Taiwan TransAsia plane crash: Families of victims offered £307,000 compensation
Taiwan's TransAsia Airways has announced that families who lost loved-ones in the tragic plane crash on 4 February, 2015, will be entitled to almost half a million US dollars in compensation.
"We offered an amount of TW$14.9m, (US$472,807; £307,000) as compensation for each person who died in the accident. We hope to reach a settlement with the families," a TransAsia spokesman told AFP.
At least 42 people out of 53 passengers were killed when the TransAsia Airways Flight GE235 crashed into the Keeling River, minutes after taking off from Taipei's Songshan Airport.

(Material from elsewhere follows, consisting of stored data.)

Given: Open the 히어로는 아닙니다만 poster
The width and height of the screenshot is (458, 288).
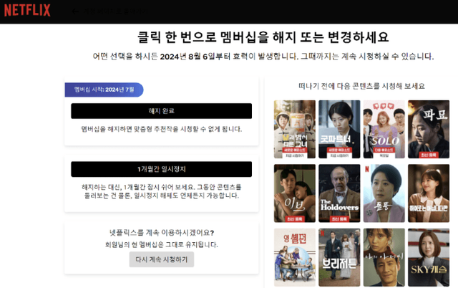Looking at the screenshot, I should click(x=428, y=192).
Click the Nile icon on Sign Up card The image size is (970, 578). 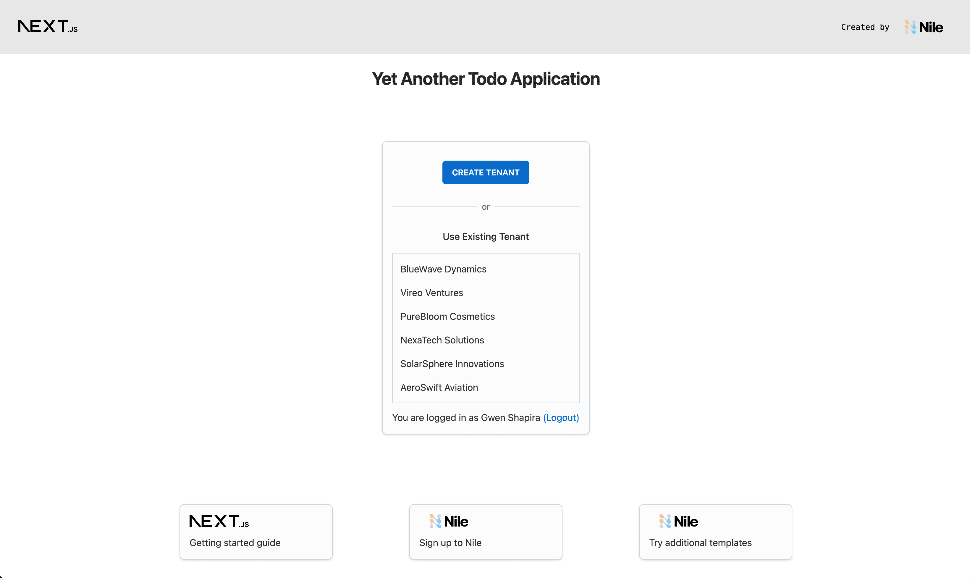pyautogui.click(x=436, y=521)
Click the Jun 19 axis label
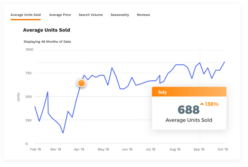 coord(127,149)
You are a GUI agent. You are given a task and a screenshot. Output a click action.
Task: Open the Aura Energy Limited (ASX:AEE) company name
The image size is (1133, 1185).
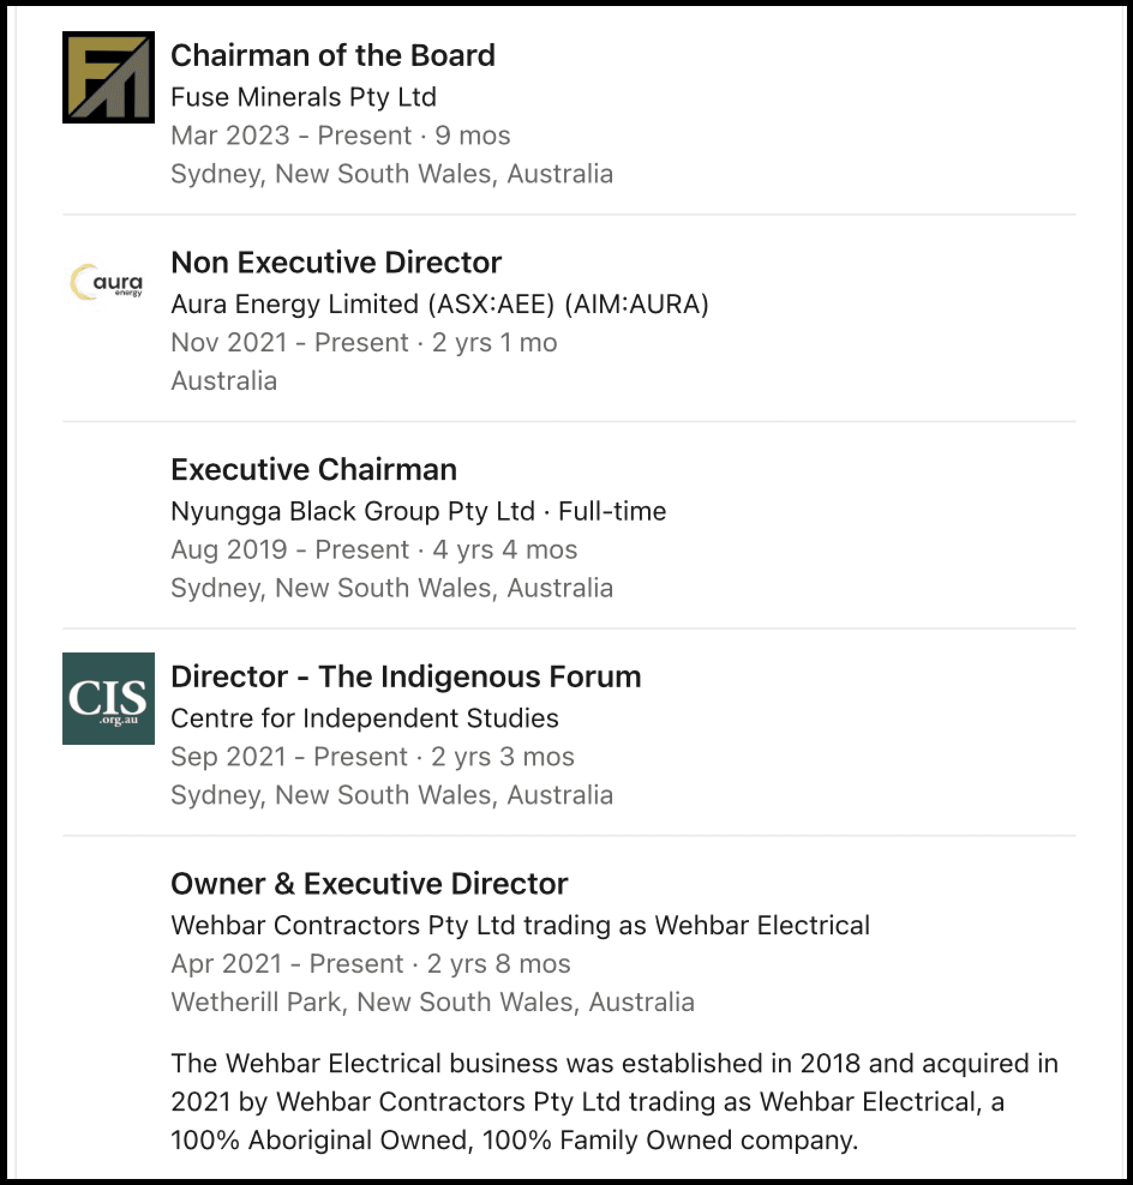pos(440,304)
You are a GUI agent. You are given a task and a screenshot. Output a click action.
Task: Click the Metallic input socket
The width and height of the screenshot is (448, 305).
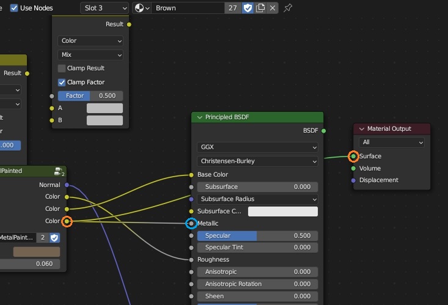(191, 223)
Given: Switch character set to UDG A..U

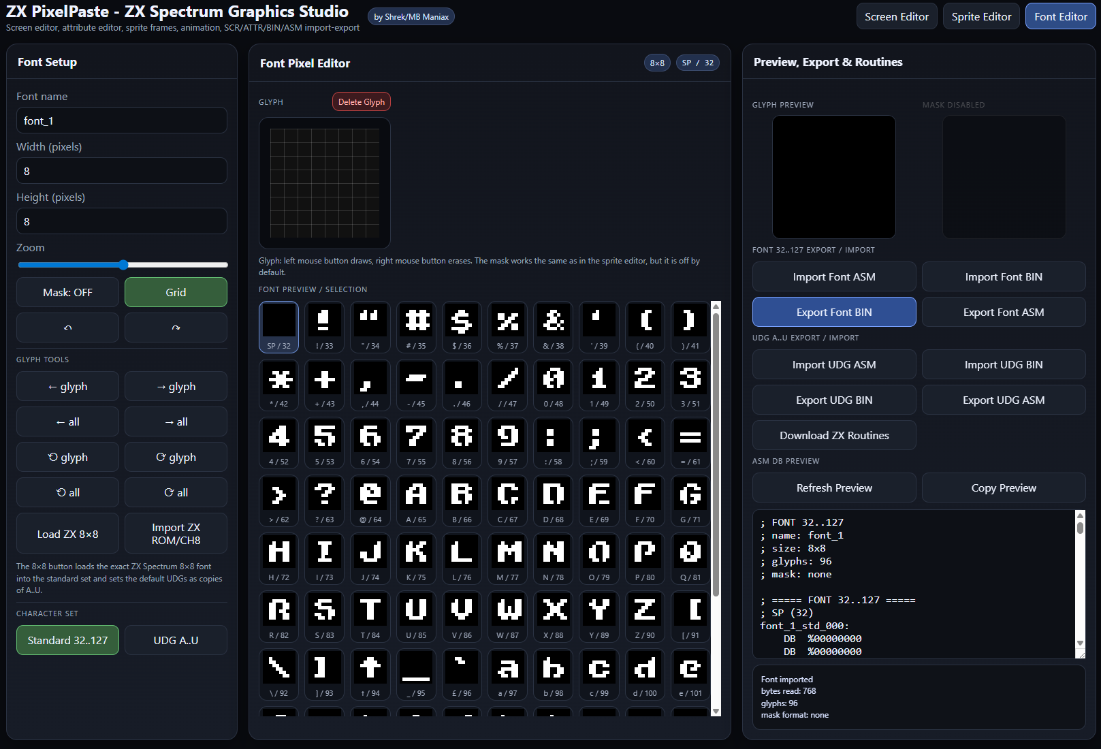Looking at the screenshot, I should coord(176,641).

Footage from a dashboard camera showed the plane's wing clipping an overpass after narrowly missing apartment buildings by metres.
The compensation deal for each family follows negotiations between the airline and representatives of the families.

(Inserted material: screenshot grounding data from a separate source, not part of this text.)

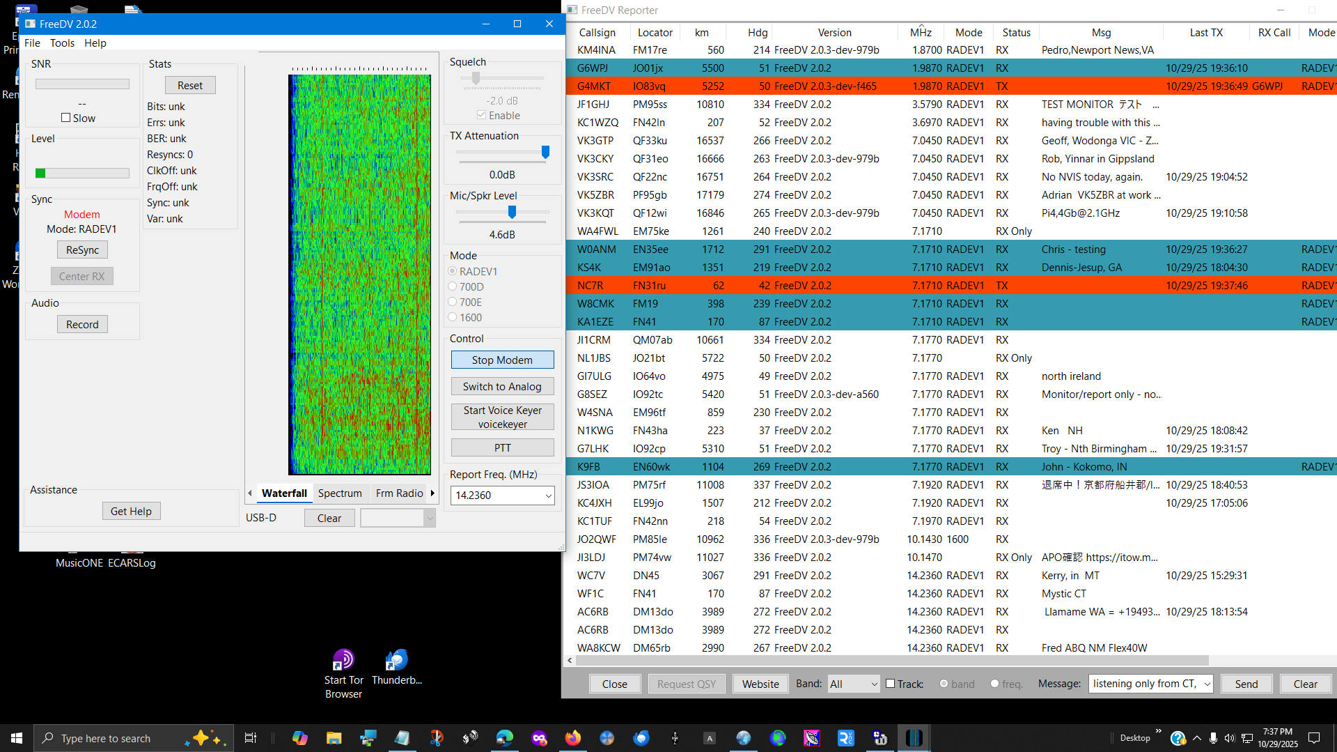This screenshot has height=752, width=1337.
Task: Open the Tools menu in FreeDV
Action: 62,43
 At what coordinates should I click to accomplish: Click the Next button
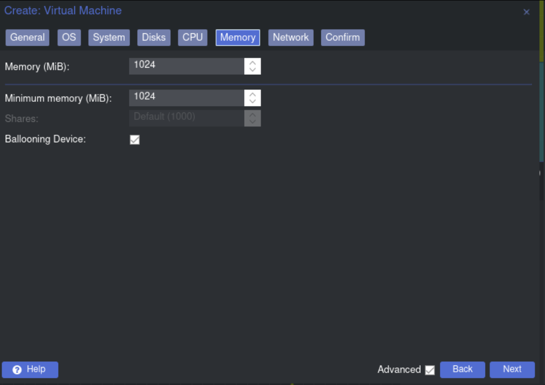pyautogui.click(x=512, y=369)
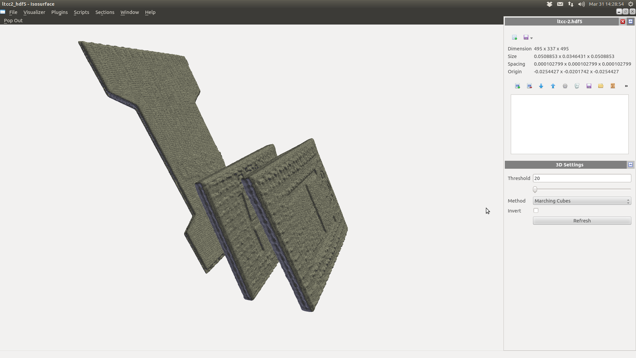Open the Method Marching Cubes dropdown

[x=582, y=201]

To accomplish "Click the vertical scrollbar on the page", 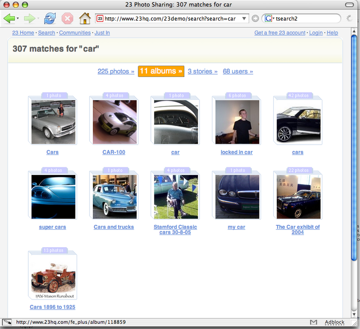I will tap(354, 143).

A TransAsia spokesman said: "We hope to reach a settlement with the families. We can fully understand that it would be hard for the families to accept it immediately. Still we hope the representatives could take the proposal back and take it into consideration."
It comes as 10 of TransAsia's 49 ATR pilots were suspended after failing oral proficiency tests for basic operation and emergency procedures.
The pilots have been sent on a one-month retraining course following the tests which were ordered by Taiwanese flight regulator Civil Aeronautics Administration as a result of last week's crash.
The cause of the crash has still not been established but information from the black boxes showed the plane's right engine had "flamed out" after two minutes from take-off.
Taiwan's Aviation Safety Council said the left engine was shut down manually for unknown reasons with experts believing the pilots may have caused the crash by turning off the wrong engine.